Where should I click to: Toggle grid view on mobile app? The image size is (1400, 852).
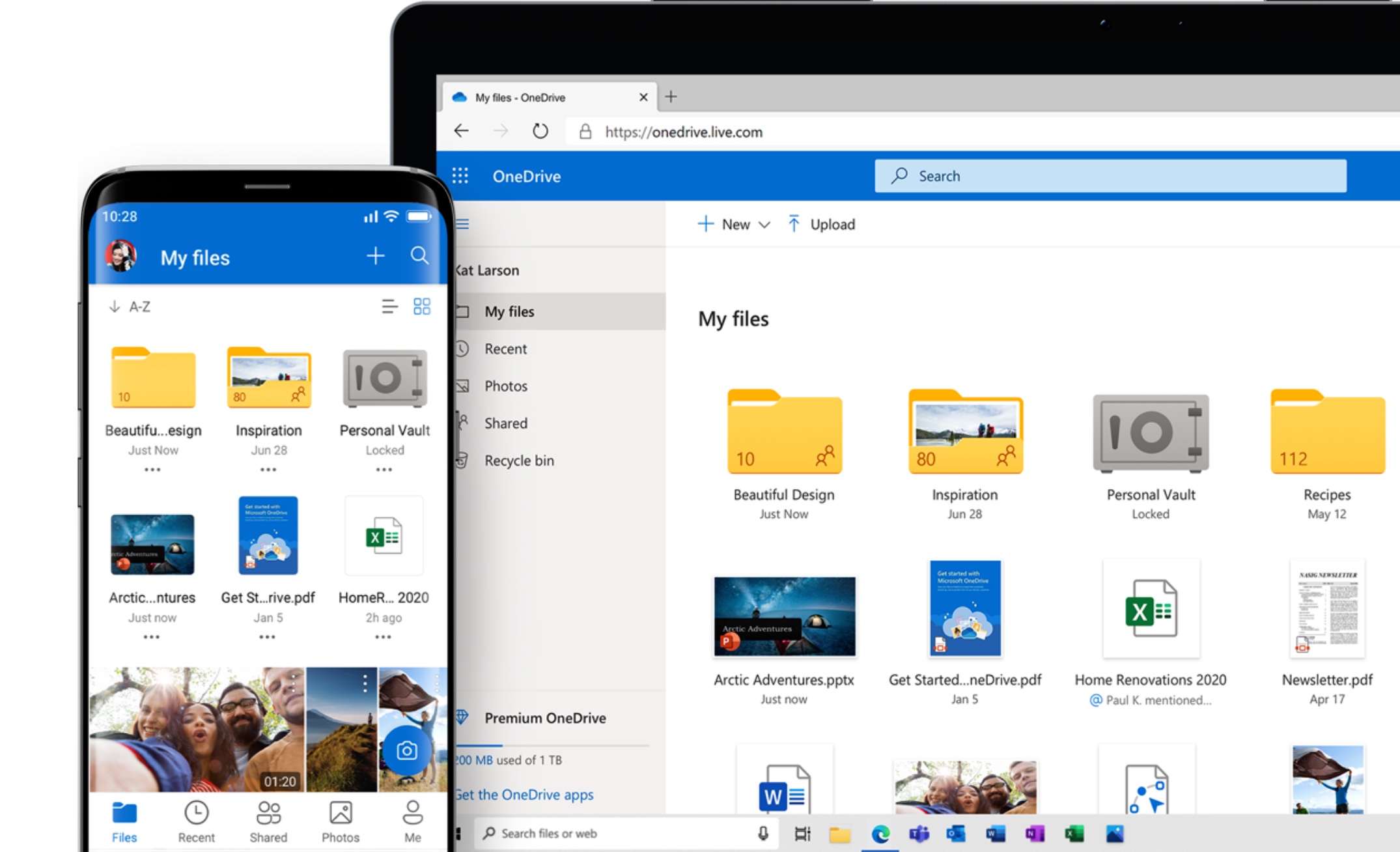(x=421, y=306)
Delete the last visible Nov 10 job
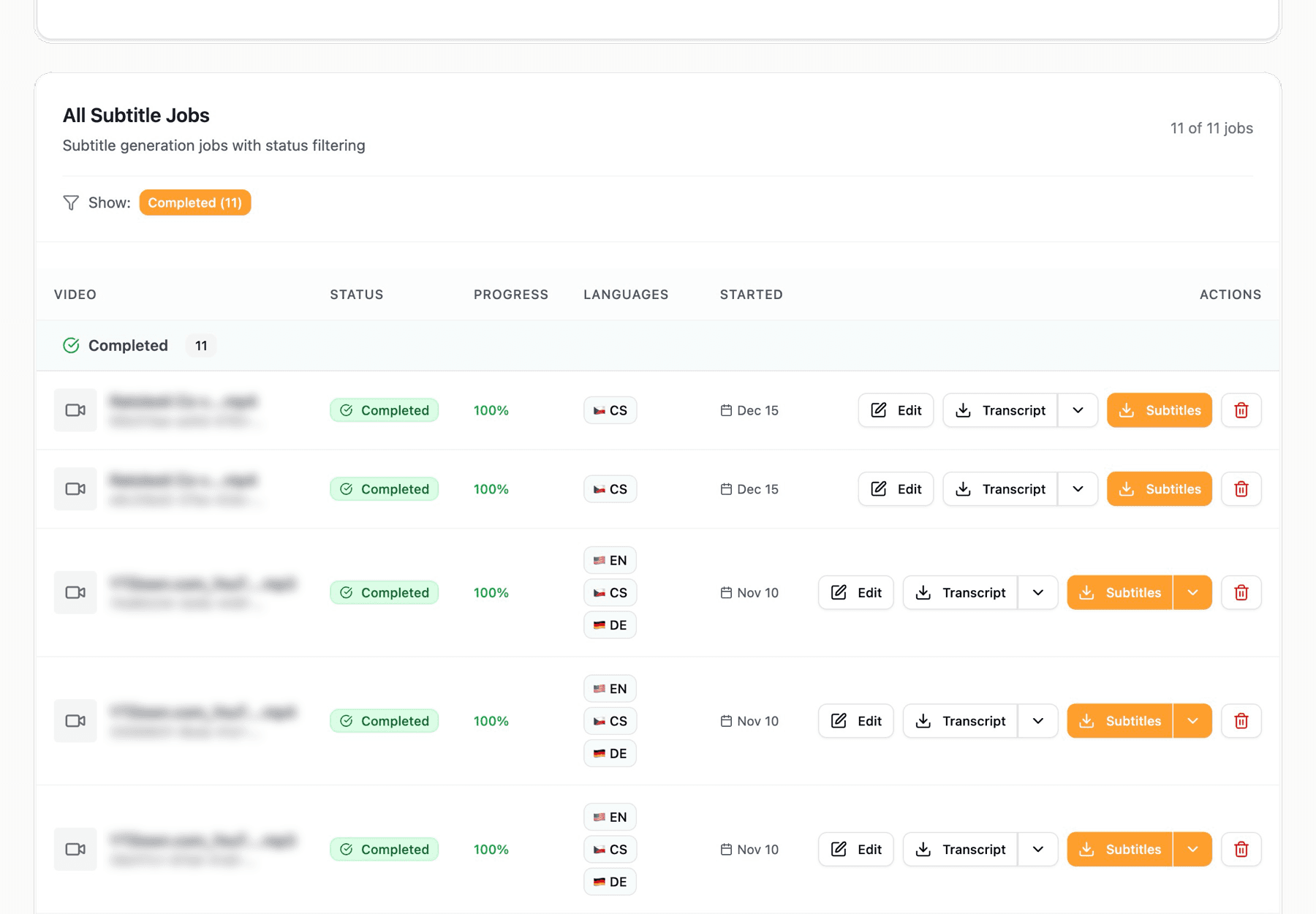 [x=1241, y=849]
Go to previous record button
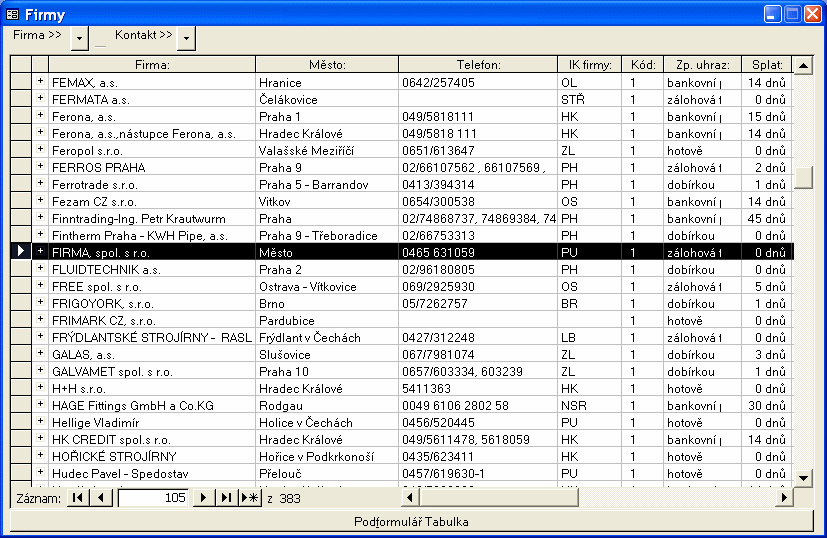 (x=101, y=498)
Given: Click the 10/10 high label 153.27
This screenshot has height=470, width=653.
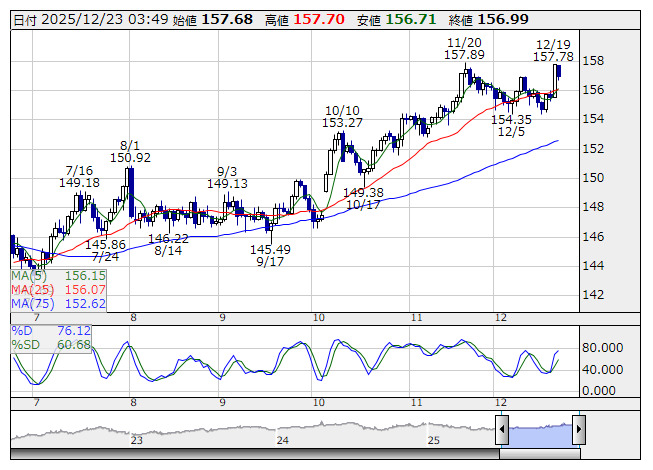Looking at the screenshot, I should (342, 123).
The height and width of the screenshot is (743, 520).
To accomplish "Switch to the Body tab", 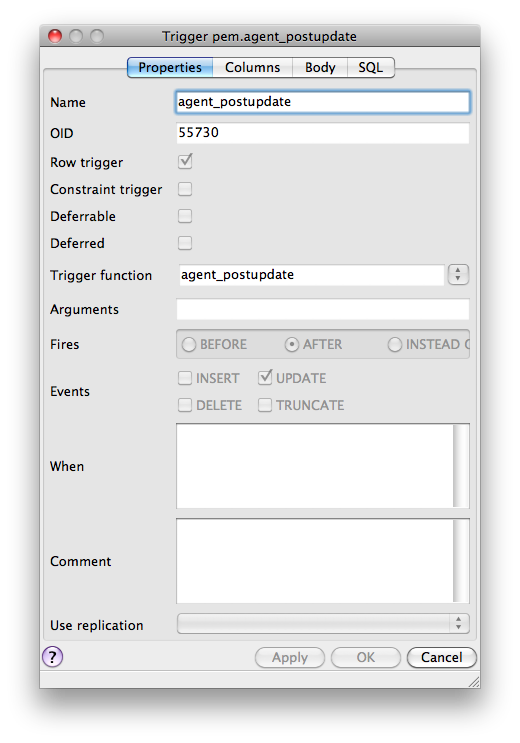I will coord(320,68).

» Try it:
Nothing but an exact copy is asked for: the lines from the start of the records through the line with "Given: Click the 10/10 high label 153.27", both ends included, minus any pictures.

» Your solution:
Where should I click to: Toggle grid view on mobile app? The image size is (1400, 852).
(x=421, y=306)
Delete the last visible Nov 10 job
 [x=1241, y=849]
Go to previous record button
 (x=101, y=498)
Given: Click the 10/10 high label 153.27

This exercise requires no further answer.